NICK EICHER, HOST: Today is Wednesday, December 19th. Good morning! This is The World and Everything in It from member-supported WORLD Radio. I’m Nick Eicher.

MARY REICHARD, HOST: And I’m Mary Reichard.  WORLD National Editor Jamie Dean now on the need to lament over a troublesome legacy with eyes still on Jesus.

JAMIE DEAN, NATIONAL EDITOR: Yesterday you heard Leigh Jones report on the racial reckoning at The Southern Baptist Theological Seminary. Among other things, the school publicly acknowledged its four founders together held more than 50 slaves.

That’s just one of the many grievous facts recounted in the 71-page report. Seminary president Al Mohler—a WORLD board member—summarized some of the findings in a letter.

Quoting now: “Many of their [the founders] successors on this faculty, throughout the period of Reconstruction and well into the twentieth century, advocated segregation, the inferiority of African-Americans, and openly embraced the ideology of the Lost Cause of southern slavery.” End quote.

Mohler also described part of the purpose for the report—quote—“We must repent of our own sins, we cannot repent for the dead. We must, however, offer full lament for a legacy we inherit, and a story that is now ours.”

Mohler expressed his hope in Christ, who is creating a new humanity by His death and resurrection. Reading his lament brought to my mind the suffering and abuse that Jesus, the Man of Sorrows, also endured in this world in making that redemption possible.

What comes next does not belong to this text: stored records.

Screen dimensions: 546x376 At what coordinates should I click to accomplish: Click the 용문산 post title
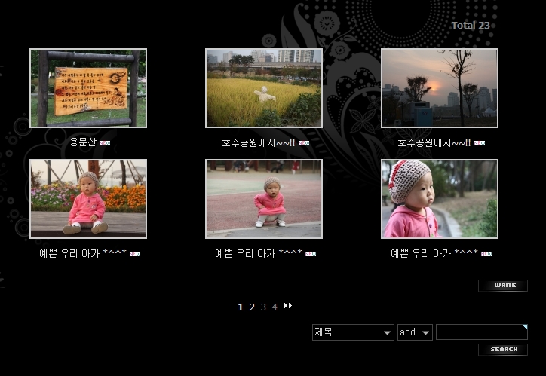[x=83, y=142]
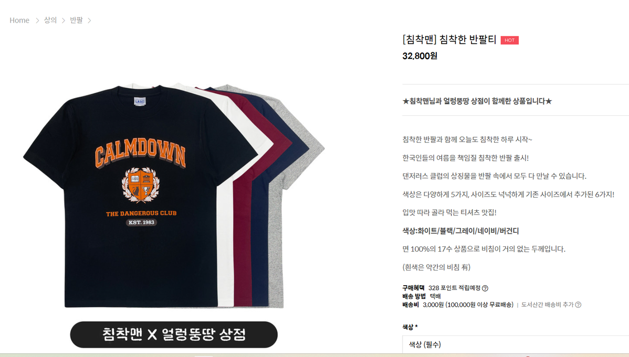Click the chevron arrow after 반팔
Image resolution: width=629 pixels, height=357 pixels.
pyautogui.click(x=89, y=20)
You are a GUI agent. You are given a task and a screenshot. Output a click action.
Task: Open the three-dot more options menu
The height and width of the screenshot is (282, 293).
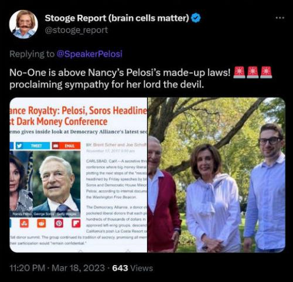pyautogui.click(x=280, y=18)

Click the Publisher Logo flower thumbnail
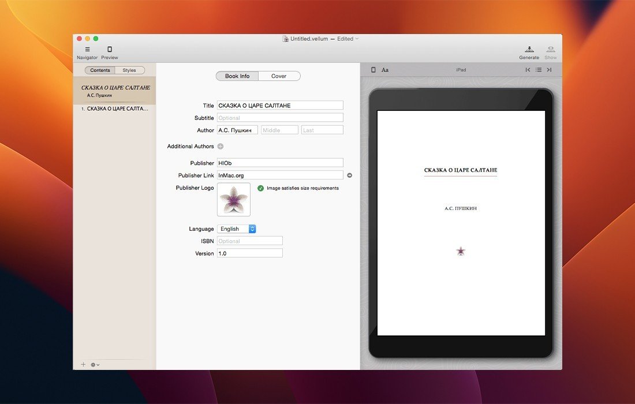233,199
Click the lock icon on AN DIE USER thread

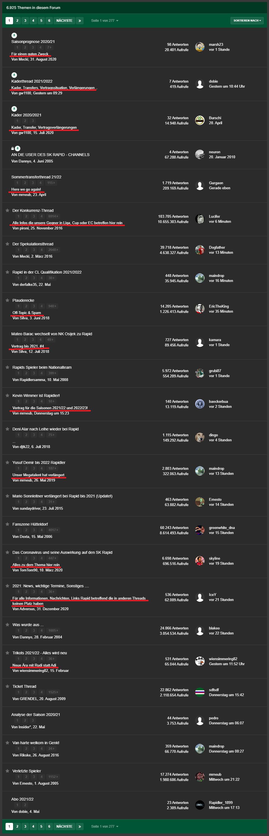pos(13,148)
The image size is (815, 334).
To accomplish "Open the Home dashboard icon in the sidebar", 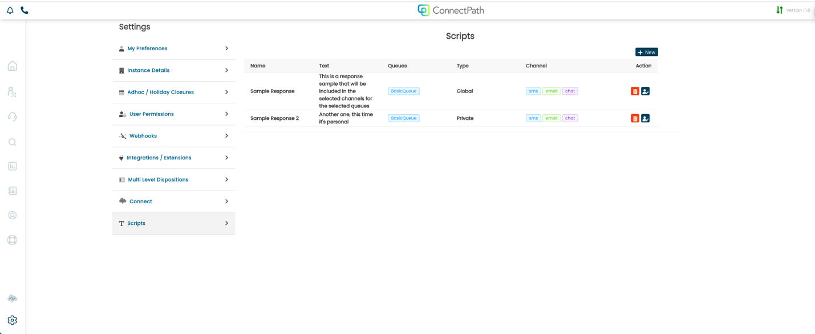I will pos(12,66).
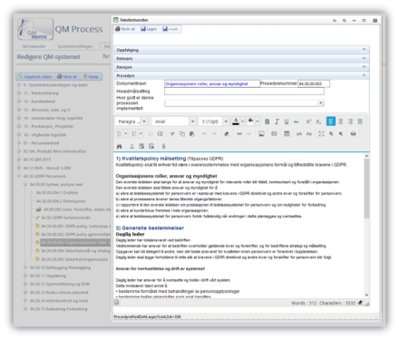Toggle italic formatting in editor toolbar
Viewport: 399px width, 340px height.
[277, 121]
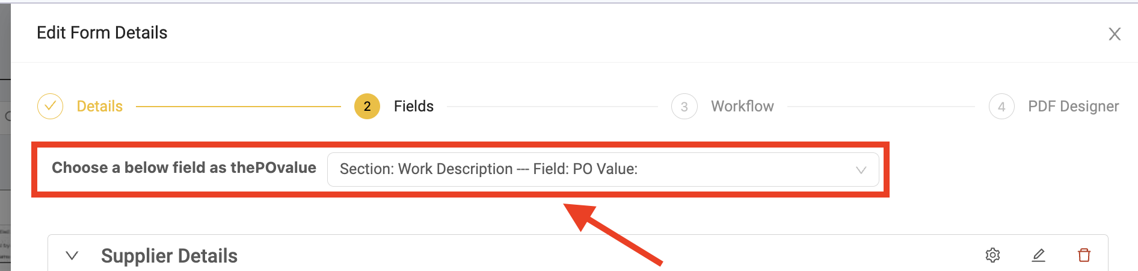This screenshot has width=1138, height=271.
Task: Go to the Details step
Action: (x=100, y=107)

One of my favorite songs at Christmas is a beautiful meditation on that reality of the incarnation. Sweet Little Jesus Boy was actually penned in 1934 by a white man named Robert MacGimsey. But it evokes the sound of an African-American spiritual.

MacGimsey had grown up on a plantation in Louisiana. There his parents employed many African-Americans. And MacGimsey’s nanny sang spirituals to him when he was a baby. He went to church with African-American men he considered “uncles.” MacGimsey loved the church’s music, and he began a lifelong project of transcribing and trying to preserve spirituals from the South.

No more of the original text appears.